È questa filosofia della gioia ciò che realizza il secondo grande prodigio di Pimpa: risvegliare le cose dal loro sonno, inducendole, al suo semplice passaggio e per segreto soprassalto vitale, ad aprire gli occhi su quel mondo dove fino a quel momento si sono limitate a essere familiari e invisibili presenze. Nelle storie di Pimpa tutto è risveglio, accensione dello spirito che dorme in ogni cosa, prendere vita rivelando che tutto è provvisto di occhi pronti ad affacciarsi sul mondo, schiudersi e guardare.
Altan ottiene questo effetto con disarmante semplicità, come è nel suo stile (e come accade nei disegni dei bambini), ovvero aprendo un paio di occhietti vispi su quelli che poi, improvvisamente, noi lettori leggiamo come i volti amichevoli di oggetti e fenomeni, mezzi di trasporto ed edifici, piante, corpi celesti e paesaggi.
La Pimpa provoca risvegli attraverso lo sguardo e la parola. E attraverso questi risvegli libera le cose e gli esseri viventi dalla invisibilità a cui sono confinati.
Questa attribuzione di caratteri umani alla materia inanimata o animata ha un nome, antropomorfismo, atteggiamento che secondo gli studiosi caratterizza le culture primitive e antiche, vero e proprio spauracchio per il pensiero scientifico, da stigmatizzare ed evitare a tutti i costi.
Ricordo, tuttavia, la mia sorpresa nel leggere nel bellissimo Siamo così intelligenti da capire l’intelligenza degli animali? (Cortina 2017), alcune riflessioni di Frans de Wall sull’antropomorfismo che, a sorpresa, capovolgevano l’argomento, riflettendo che uno degli ostacoli principali al riconoscimento dell’intelligenza degli animali da parte del mondo scientifico è stato proprio il travisamento della sua origine. E se la scienza avesse sbagliato a considerare la tendenza antropomorfizzante dei primitivi e dei bambini, leggendola, limitatamente, come proiezione fantastica della propria natura su ciò che non è umano? E se invece, la nostra tendenza ad antropomorfizzare, ovvero del nostro leggere sentimenti e pensieri in altri da noi, fosse frutto di un istintivo riconoscimento della naturale affinità che ci lega a tutto il vivente? Della nostra capacità di leggere ciò che realmente ci somiglia per il semplice fatto di appartenere alla stessa materia e di essere regolati e soggetti alle medesime leggi? Se l’antropomorfismo fosse il modo in cui il nostro cervello trasforma in comprensione la presenza nei nostri corpi millenari di tutte le specie animali e perfino vegetali e minerali che l’evoluzione ci ha fatto attraversare per arrivare fino a ciò che oggi siamo?

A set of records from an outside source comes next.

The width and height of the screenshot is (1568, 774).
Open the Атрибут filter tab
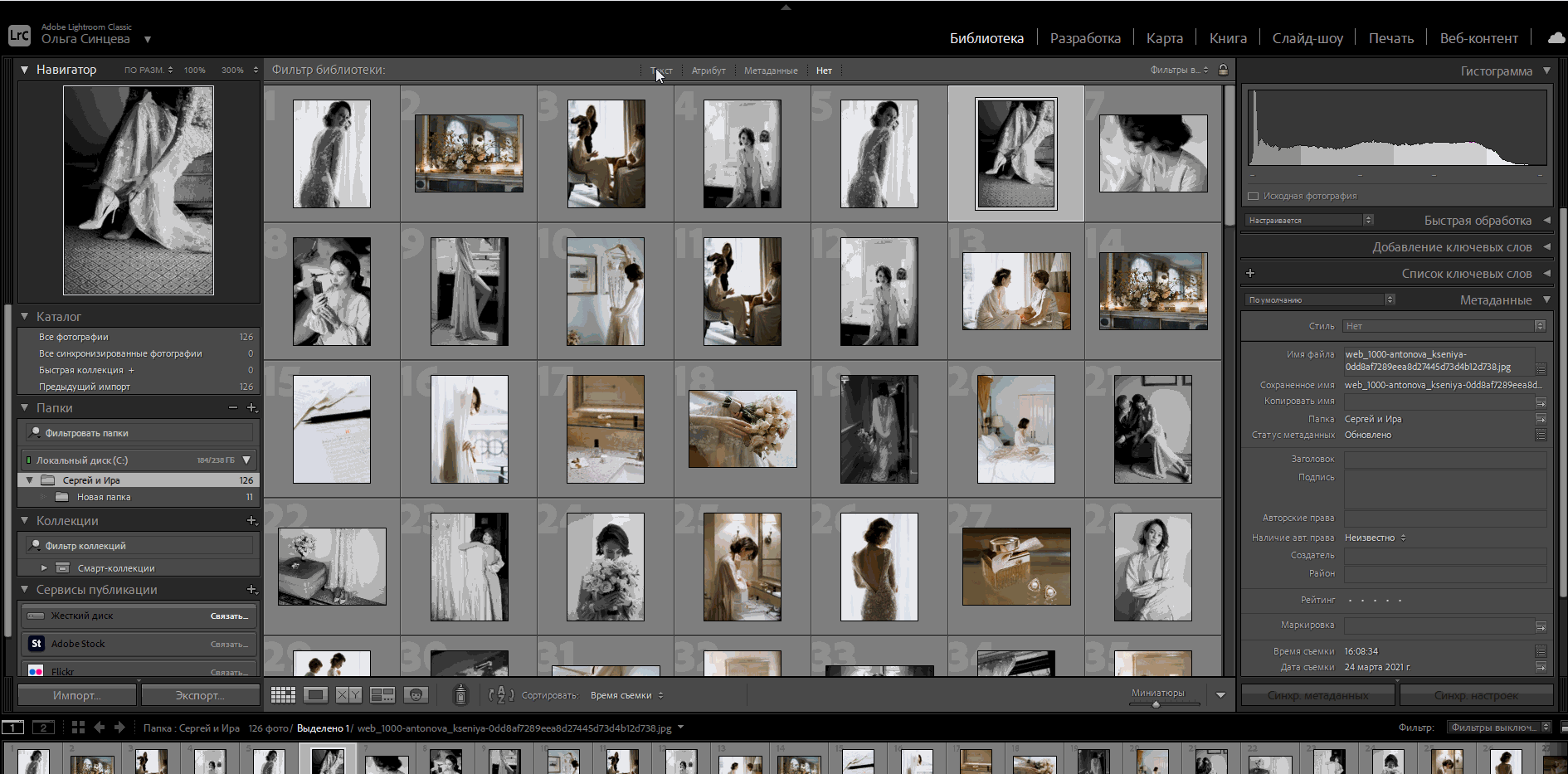[709, 70]
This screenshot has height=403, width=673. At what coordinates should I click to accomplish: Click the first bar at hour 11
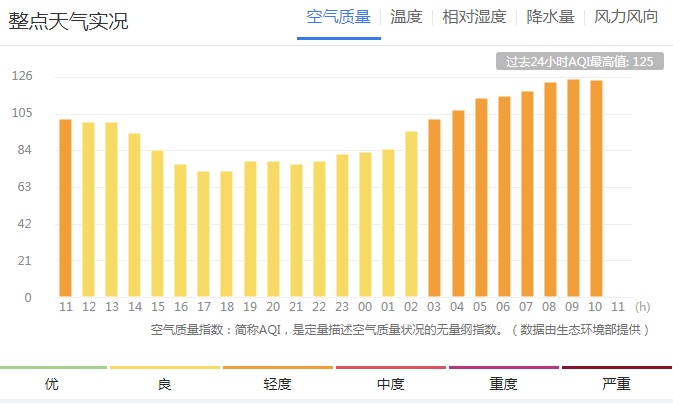pyautogui.click(x=65, y=208)
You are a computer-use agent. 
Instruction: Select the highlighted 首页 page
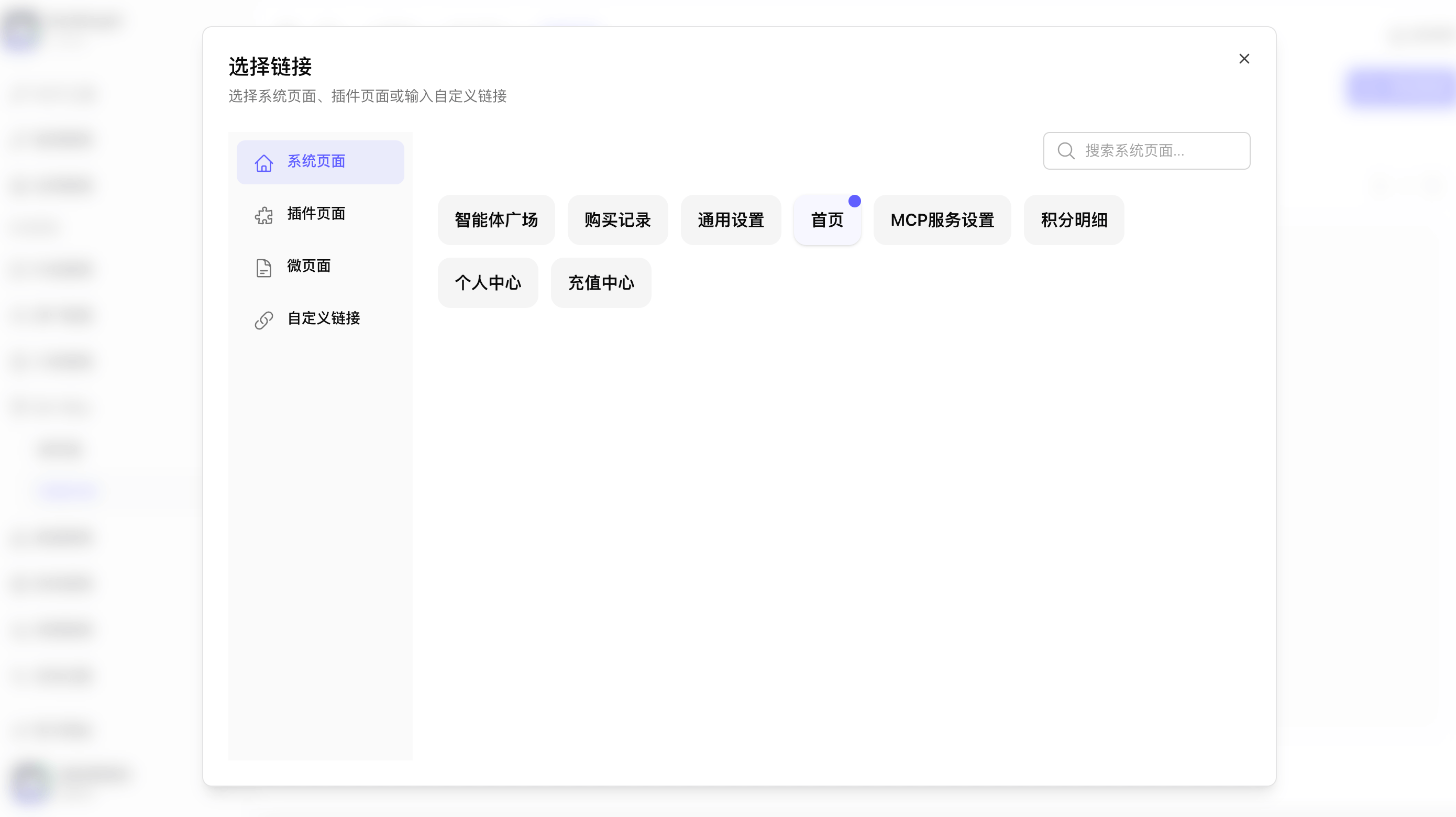click(x=826, y=220)
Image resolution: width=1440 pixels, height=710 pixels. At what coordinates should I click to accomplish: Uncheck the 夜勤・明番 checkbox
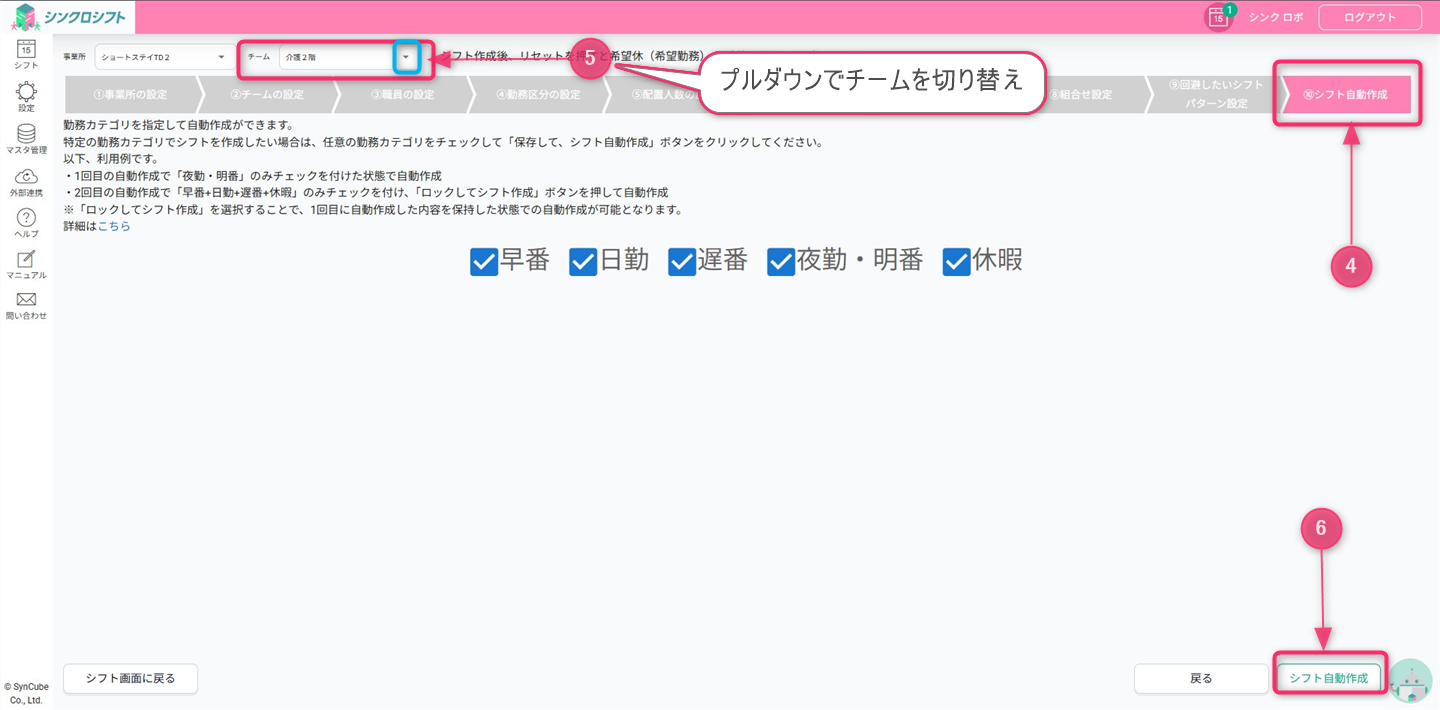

Insomma, antropomorfizziamo non perché pensiamo di essere la misura di tutte le cose, ma perché, al contrario, comprendiamo intuitivamente che sono tutte le cose la nostra misura.
Come Altan ha spiegato a quel bambino di cui dicevo all’inizio: dagli sguardi e dalle parole fra Pimpa e le cose che la circondano nasce uno scambio e, da questo, una nuova amicizia. È una filosofia naturale semplicissima che pone nella relazione fra le diverse entità, che siano animate o inanimate, il senso più autentico della vita, la sua possibilità di essere; una filosofia dalle implicazioni straordinarie che, oggi biologi, fisici e astronomi ci dicono non essere poi così lontana dalla verità. Una filosofia che, di questi tempi, ha una preziosissima e inascoltata virtù: essere fonte di saggezza e di indescrivibile delizia. Ne abbiamo una necessità disperata.
Tutte le immagini di questo articolo sono tratte da “50 storie a fumetti della Pimpa” e “Altre 50 storie a fumetti della Pimpa”, edite da Franco Cosimo Panini 2012 e 2013. L’ultima immagine è tratta da “Ciao! Sono la Pimpa”, Rizzoli 1978.